What the task requires: Hunt for the word "label" across the entries below, copying each line that holds it.

(Collected data)
------------------------------------------------

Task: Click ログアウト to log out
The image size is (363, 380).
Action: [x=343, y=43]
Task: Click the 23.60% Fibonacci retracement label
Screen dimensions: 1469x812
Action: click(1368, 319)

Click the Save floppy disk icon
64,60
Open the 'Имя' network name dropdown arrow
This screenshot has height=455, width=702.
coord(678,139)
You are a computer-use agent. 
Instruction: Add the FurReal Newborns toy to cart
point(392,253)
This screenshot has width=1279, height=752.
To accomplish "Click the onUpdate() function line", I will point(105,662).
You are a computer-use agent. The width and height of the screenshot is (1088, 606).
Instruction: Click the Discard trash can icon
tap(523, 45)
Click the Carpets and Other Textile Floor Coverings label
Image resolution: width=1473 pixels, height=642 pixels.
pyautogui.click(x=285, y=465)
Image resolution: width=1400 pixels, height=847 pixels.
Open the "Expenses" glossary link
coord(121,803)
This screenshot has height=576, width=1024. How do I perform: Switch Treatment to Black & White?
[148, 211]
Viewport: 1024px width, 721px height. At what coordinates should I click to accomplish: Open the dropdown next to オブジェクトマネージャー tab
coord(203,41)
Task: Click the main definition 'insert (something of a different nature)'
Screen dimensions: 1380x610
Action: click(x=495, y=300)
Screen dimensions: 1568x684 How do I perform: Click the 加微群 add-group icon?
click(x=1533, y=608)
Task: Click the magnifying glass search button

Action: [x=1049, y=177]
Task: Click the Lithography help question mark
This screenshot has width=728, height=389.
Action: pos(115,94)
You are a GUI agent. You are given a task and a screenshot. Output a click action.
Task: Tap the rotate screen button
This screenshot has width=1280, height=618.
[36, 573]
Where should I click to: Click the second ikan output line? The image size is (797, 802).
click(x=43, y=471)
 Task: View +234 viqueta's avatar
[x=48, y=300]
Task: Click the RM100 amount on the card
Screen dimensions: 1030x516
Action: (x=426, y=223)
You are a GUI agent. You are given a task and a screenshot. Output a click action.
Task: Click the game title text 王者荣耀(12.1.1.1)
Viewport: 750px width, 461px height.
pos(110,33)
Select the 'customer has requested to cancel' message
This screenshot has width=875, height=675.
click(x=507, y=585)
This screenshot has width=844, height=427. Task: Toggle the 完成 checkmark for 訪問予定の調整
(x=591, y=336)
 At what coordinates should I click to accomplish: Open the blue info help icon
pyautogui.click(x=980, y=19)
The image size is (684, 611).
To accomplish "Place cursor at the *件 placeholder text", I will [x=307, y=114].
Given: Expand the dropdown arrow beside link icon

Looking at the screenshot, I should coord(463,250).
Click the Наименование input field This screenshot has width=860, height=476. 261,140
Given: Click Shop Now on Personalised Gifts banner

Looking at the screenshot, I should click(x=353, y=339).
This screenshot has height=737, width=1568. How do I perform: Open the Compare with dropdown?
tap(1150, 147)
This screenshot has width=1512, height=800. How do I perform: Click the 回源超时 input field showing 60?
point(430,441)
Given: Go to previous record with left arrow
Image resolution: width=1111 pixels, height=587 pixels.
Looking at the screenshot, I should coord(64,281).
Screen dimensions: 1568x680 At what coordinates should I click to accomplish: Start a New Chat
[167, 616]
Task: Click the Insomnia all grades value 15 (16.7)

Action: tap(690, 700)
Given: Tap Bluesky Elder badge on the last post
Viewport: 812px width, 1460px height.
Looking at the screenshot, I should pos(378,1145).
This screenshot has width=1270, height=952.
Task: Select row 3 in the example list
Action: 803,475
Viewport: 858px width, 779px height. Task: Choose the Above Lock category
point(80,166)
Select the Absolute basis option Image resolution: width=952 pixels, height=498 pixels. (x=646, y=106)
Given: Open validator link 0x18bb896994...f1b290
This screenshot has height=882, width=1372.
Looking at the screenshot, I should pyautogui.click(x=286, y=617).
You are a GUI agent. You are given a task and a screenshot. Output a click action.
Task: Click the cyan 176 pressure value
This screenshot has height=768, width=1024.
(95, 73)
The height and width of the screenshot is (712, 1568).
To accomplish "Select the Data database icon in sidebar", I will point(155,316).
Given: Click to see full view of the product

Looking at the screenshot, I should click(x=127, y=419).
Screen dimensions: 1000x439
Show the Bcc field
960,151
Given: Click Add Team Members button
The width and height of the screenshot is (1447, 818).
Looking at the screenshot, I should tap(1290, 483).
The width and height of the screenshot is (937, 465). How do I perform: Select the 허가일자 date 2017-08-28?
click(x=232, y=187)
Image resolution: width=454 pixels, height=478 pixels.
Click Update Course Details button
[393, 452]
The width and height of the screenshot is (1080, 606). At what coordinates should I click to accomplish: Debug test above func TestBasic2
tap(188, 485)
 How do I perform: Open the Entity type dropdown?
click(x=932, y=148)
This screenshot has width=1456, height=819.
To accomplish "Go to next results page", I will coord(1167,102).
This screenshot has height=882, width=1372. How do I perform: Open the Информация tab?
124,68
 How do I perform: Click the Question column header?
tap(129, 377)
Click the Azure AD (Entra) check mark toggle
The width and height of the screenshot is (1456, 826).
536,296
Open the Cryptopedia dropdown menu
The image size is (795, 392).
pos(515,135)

------------------------------------------------

Your response:
Task: Click the 23.60% Fibonacci retracement label
Click the Carpets and Other Textile Floor Coverings label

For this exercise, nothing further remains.